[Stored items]
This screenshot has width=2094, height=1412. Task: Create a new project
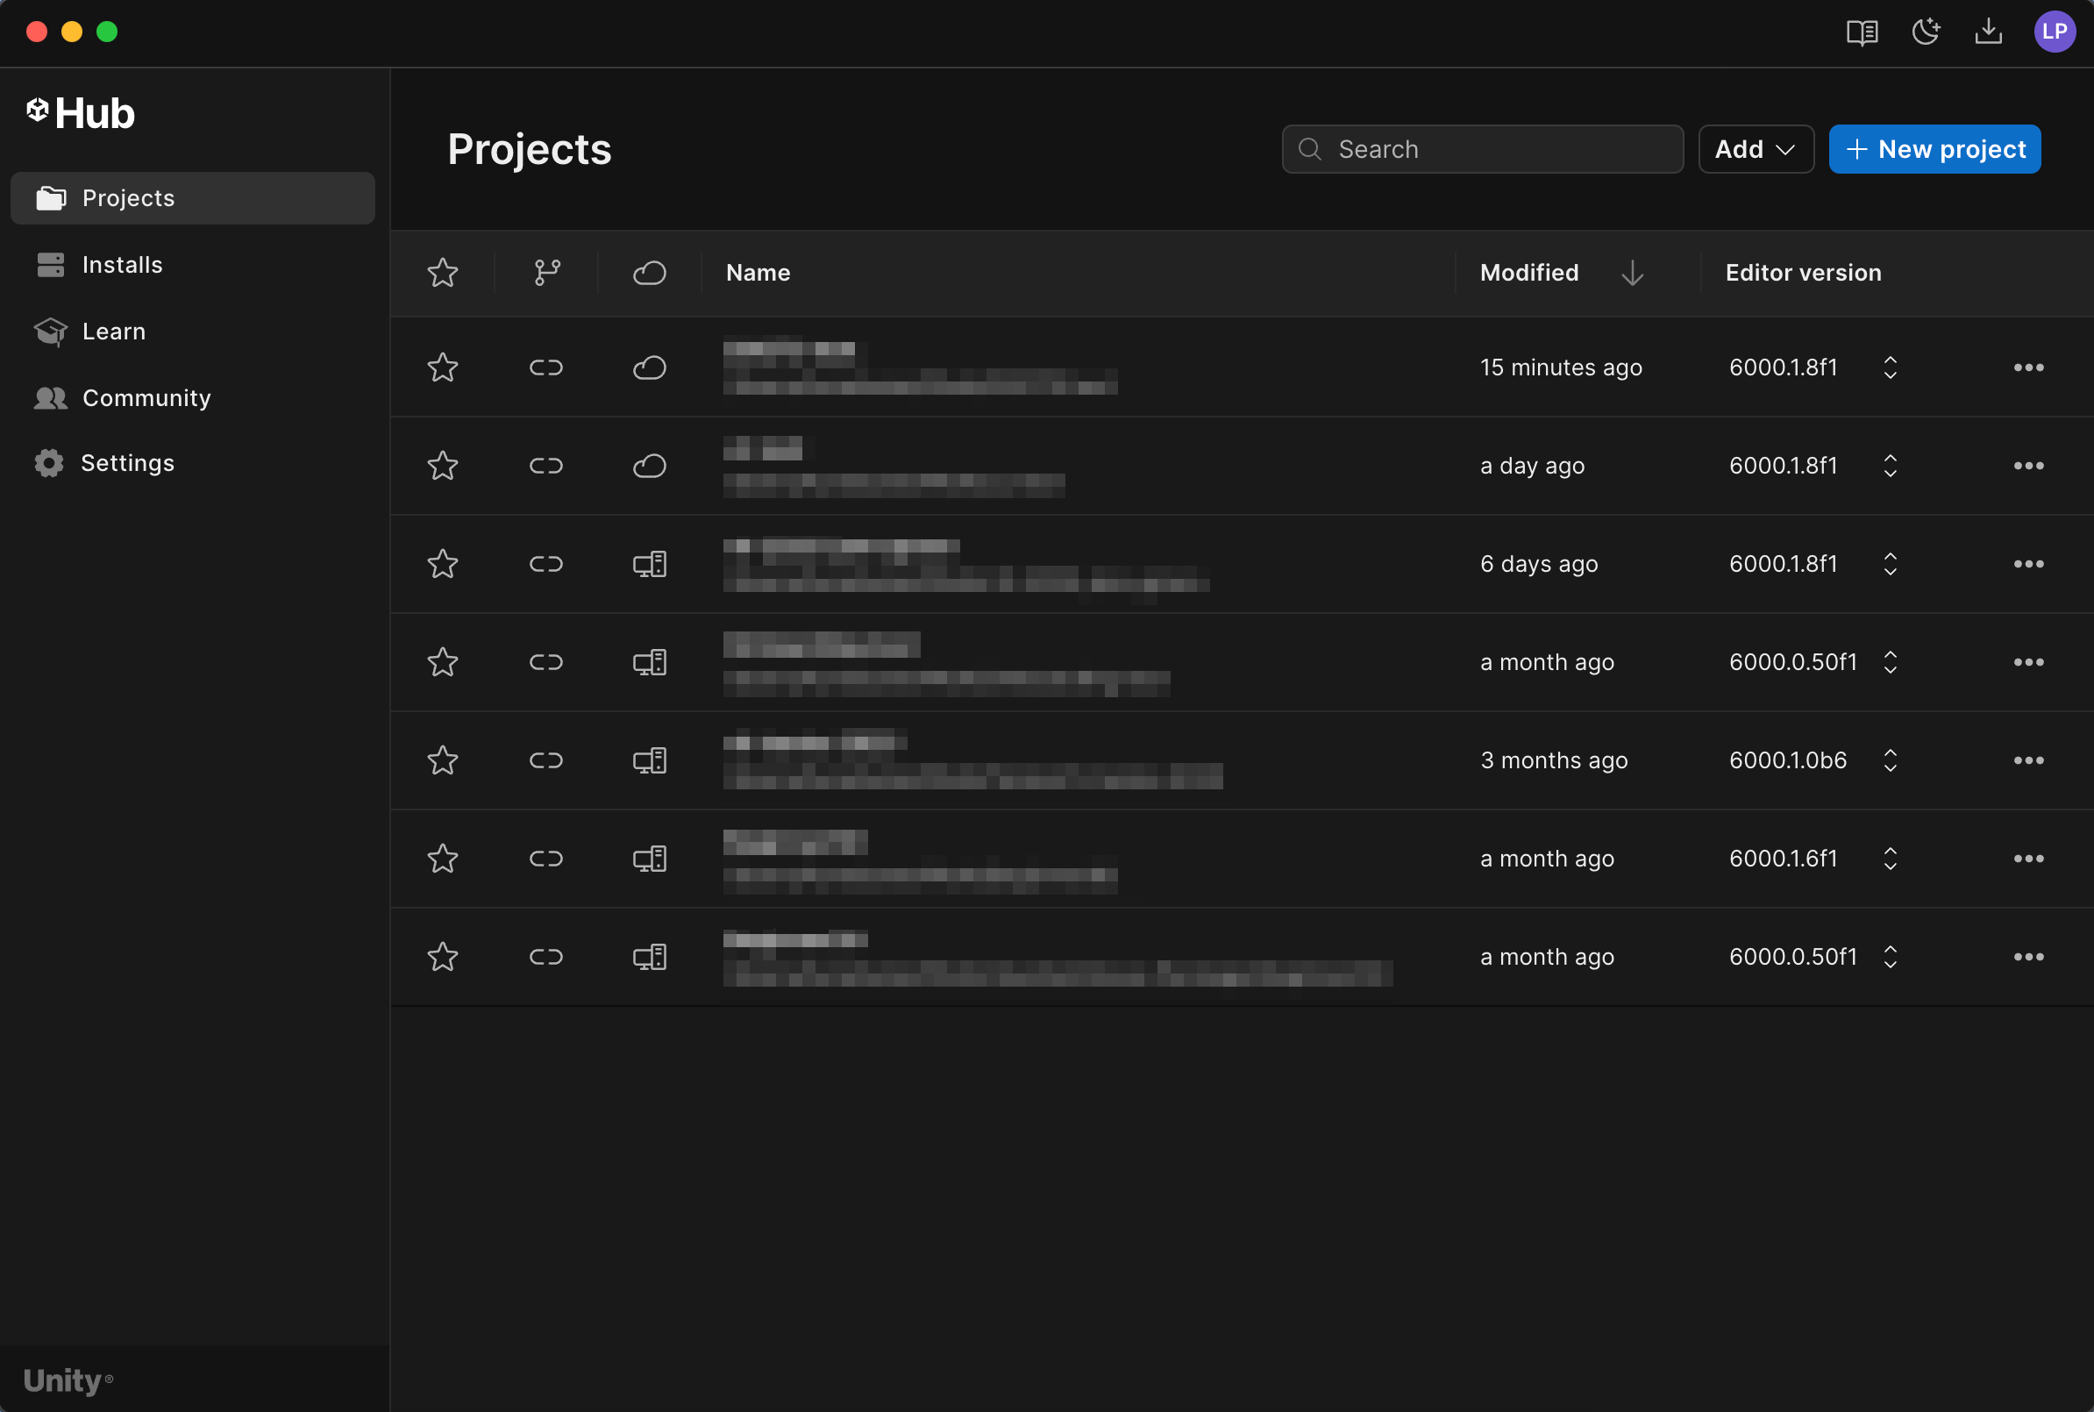1935,149
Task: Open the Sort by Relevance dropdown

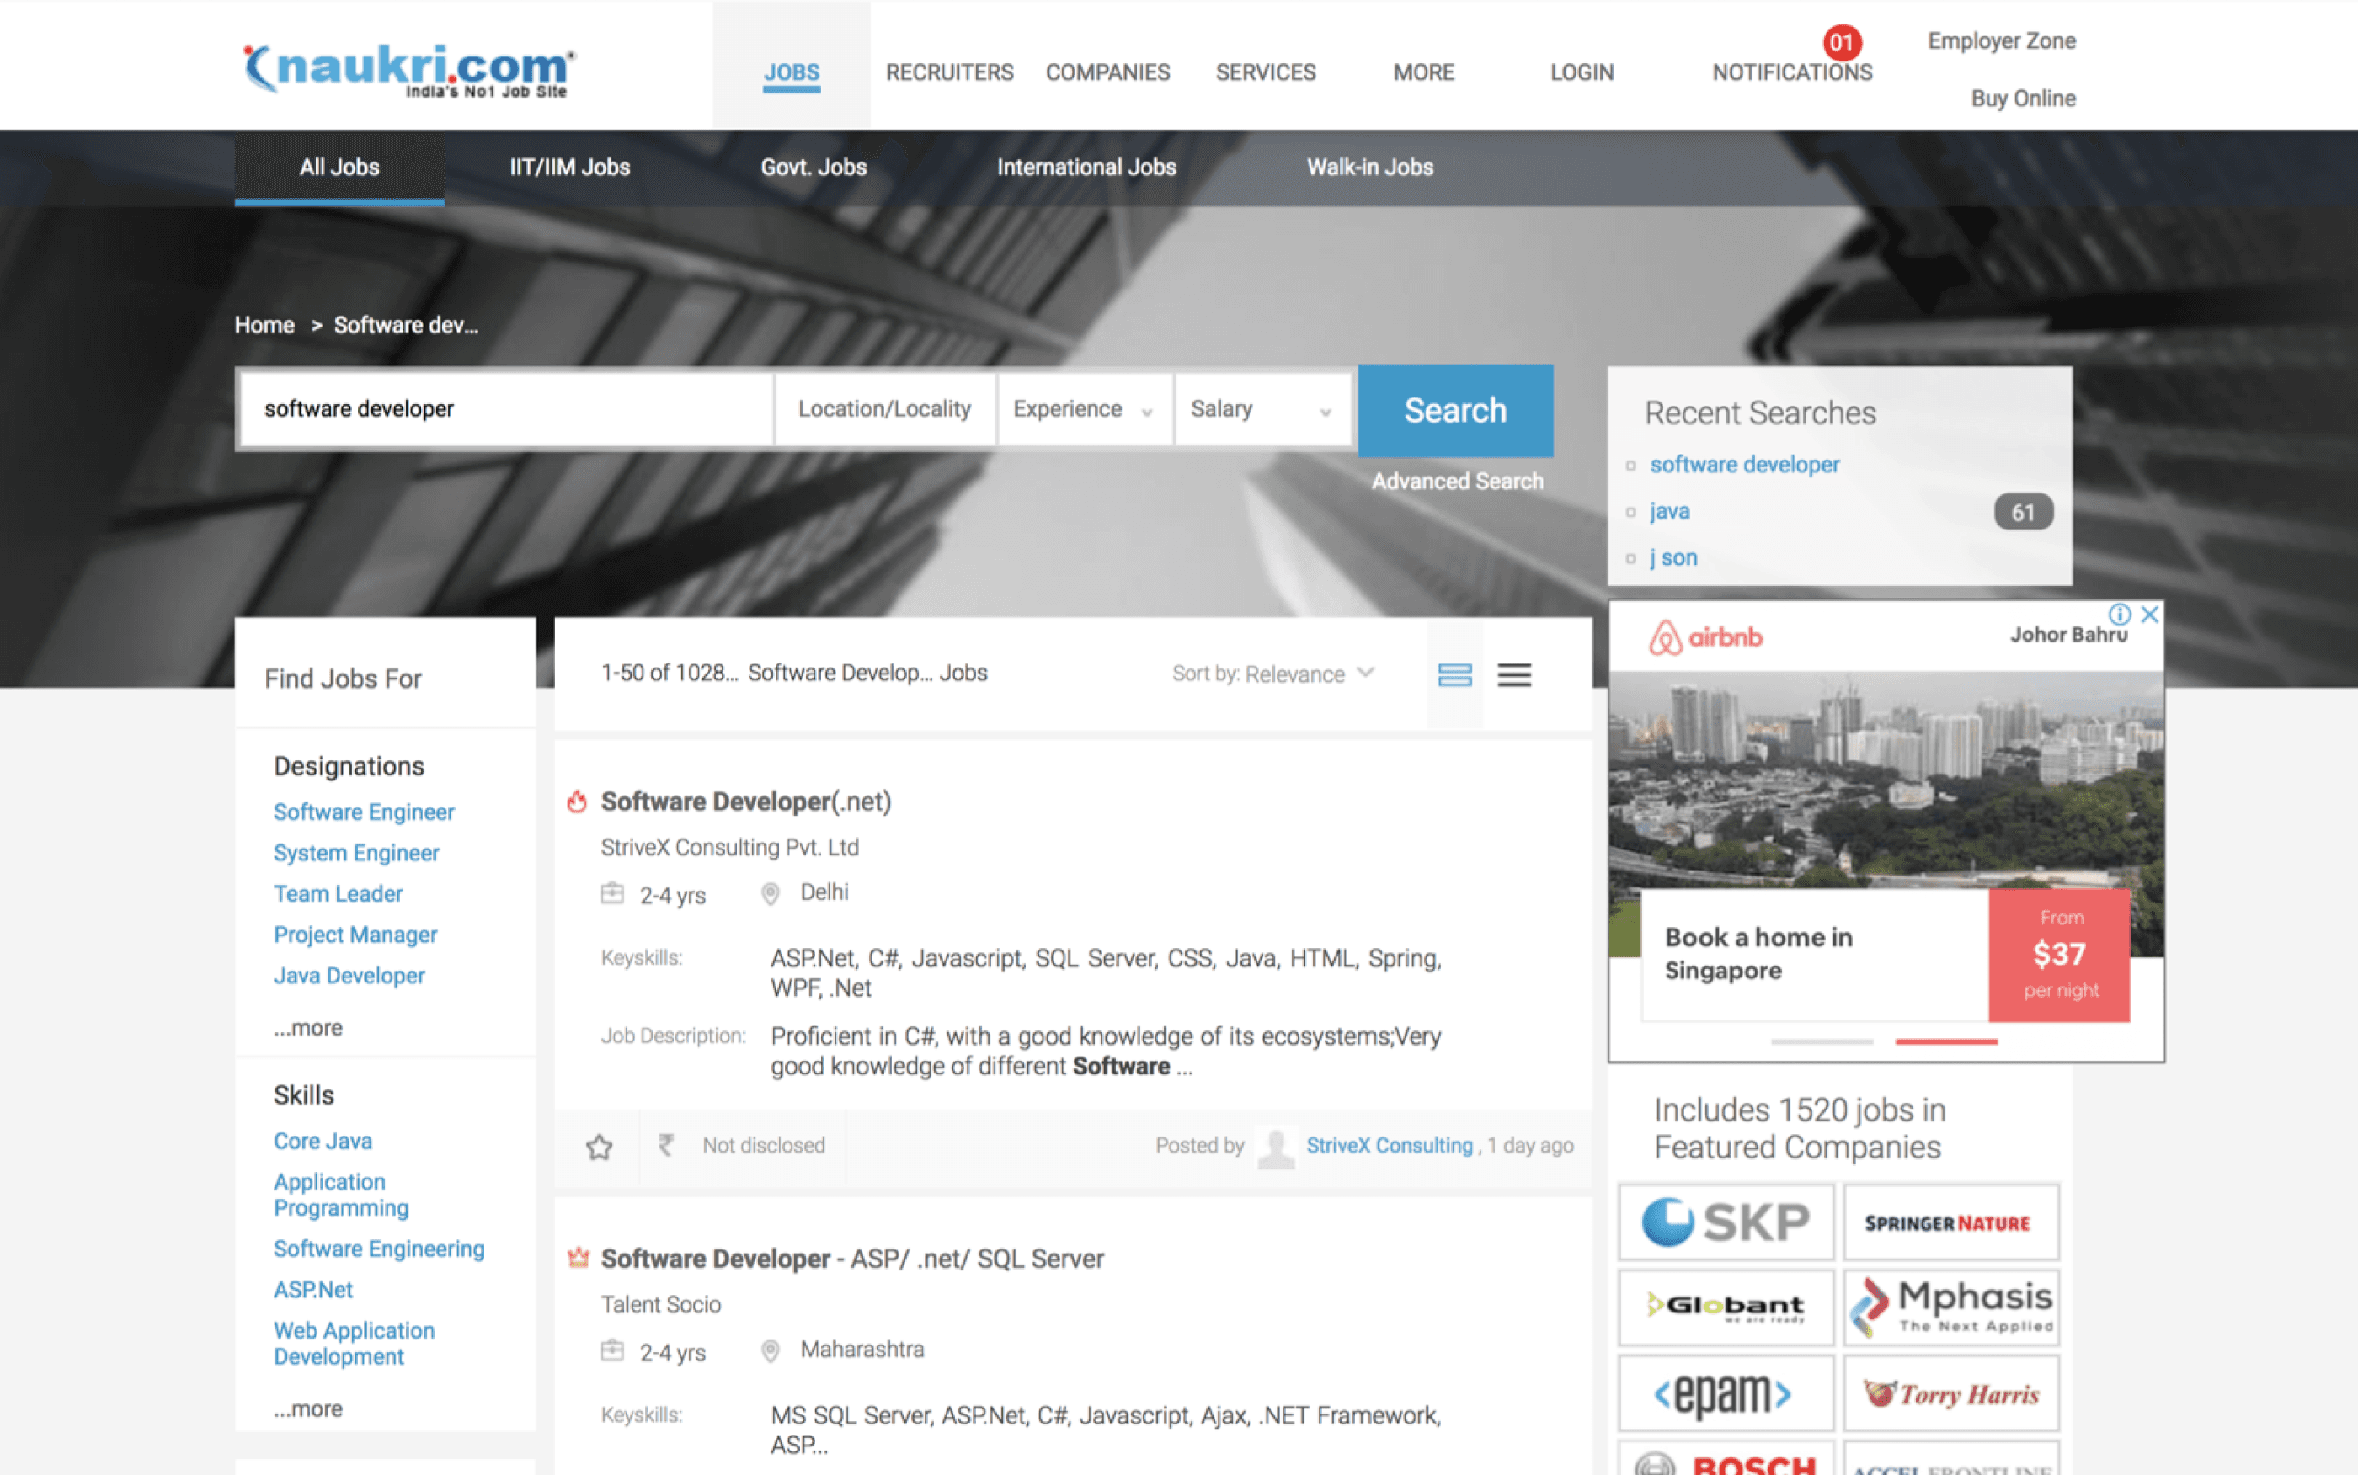Action: click(x=1272, y=674)
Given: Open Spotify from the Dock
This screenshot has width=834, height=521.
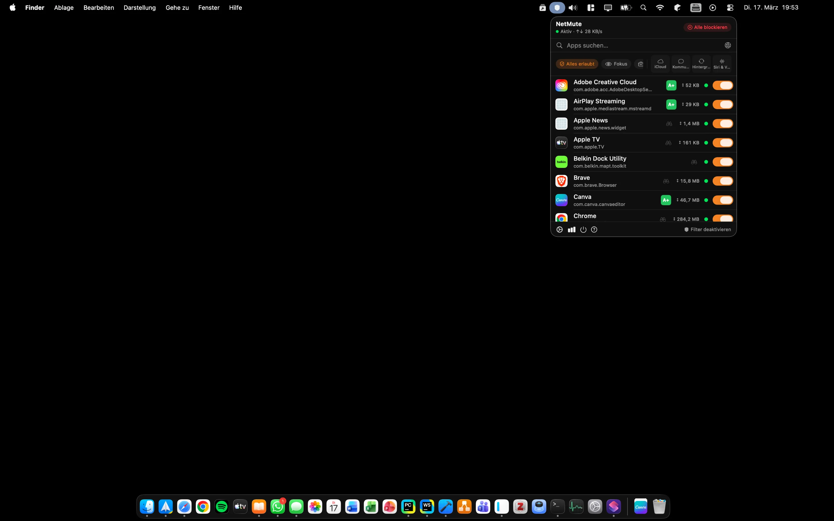Looking at the screenshot, I should coord(222,507).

== Task statement ==
Wherever an image appears, omit it; copy the rest of the records exactly.

== Answer space ==
This screenshot has width=2094, height=1412. Task: Create a new project
1935,149
Task: Open the Sort by Relevance dropdown

Action: click(x=1272, y=674)
Given: Open Spotify from the Dock
This screenshot has width=834, height=521.
Looking at the screenshot, I should coord(222,507).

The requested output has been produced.